Why have you, the Gonzaga University College Republicans, taken such a hardline stance against a major religion?  Why are you unnecessarily singling out a small percentage of your fellow students?

Let us evaluate your assertion.  Is Islam dangerous?  There are 1.6 billion Muslims in the world.  Are almost 1 in 4 people dangerous?  Obviously not.  What about 1 in 1,000 Muslims?  One in 1,000 people are dangerous regardless of religion!  It comes down to a simple question – what are the Gonzaga College Republicans afraid of?  Why are you so cowardly when faced with religious freedom?

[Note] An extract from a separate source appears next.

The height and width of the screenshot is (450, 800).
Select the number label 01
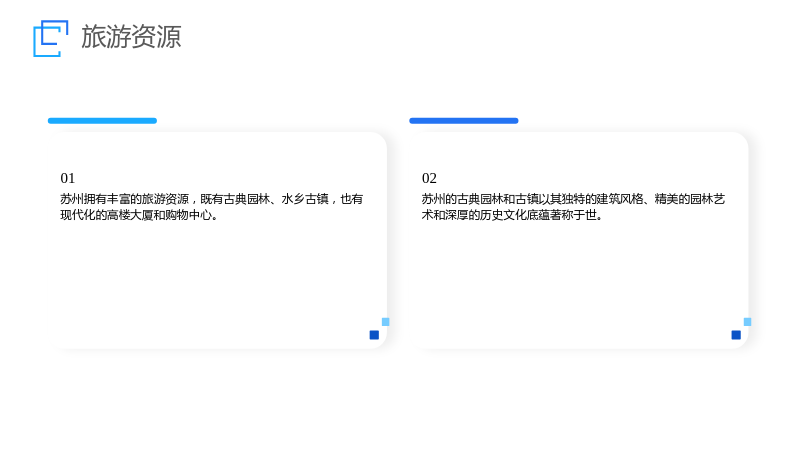(x=67, y=178)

In the same breath as mentioning violence committed by Muslims we must acknowledge the horrors committed by the Catholics in the Irish Republican Army (IRA).  Not to mention Christian Germany invaded and oppressed the free peoples of Europe and committed the Holocaust.  The biggest terrorist threat to the United States is by Christian white nationalists.  It is the Christians in Washington and Moscow who are allowing for the slaughter of Syrians.  It is the Christians who committed the vast majority of the genocide (against Muslims) in the Former Yugoslavia – the largest human rights violation in Europe since World War II.

President George W. Bush spoke at a mosque on 9/17/2001 and said “America counts millions of Muslims amongst our citizens, and Muslims make an incredibly valuable contribution to our country.  Muslims are doctors, lawyers, law professors, members of the military, entrepreneurs, shopkeepers, moms and dads.  And they need to be treated with respect.  In our anger and emotion, our fellow Americans must treat each other with respect.”  The Treaty of Tripoli, signed by John Adams says “The Government of the United States of America is not, in any sense, founded on the Christian religion; as it has in itself no character of enmity against the laws, religion, or tranquillity, of Mussulmen [Muslims].”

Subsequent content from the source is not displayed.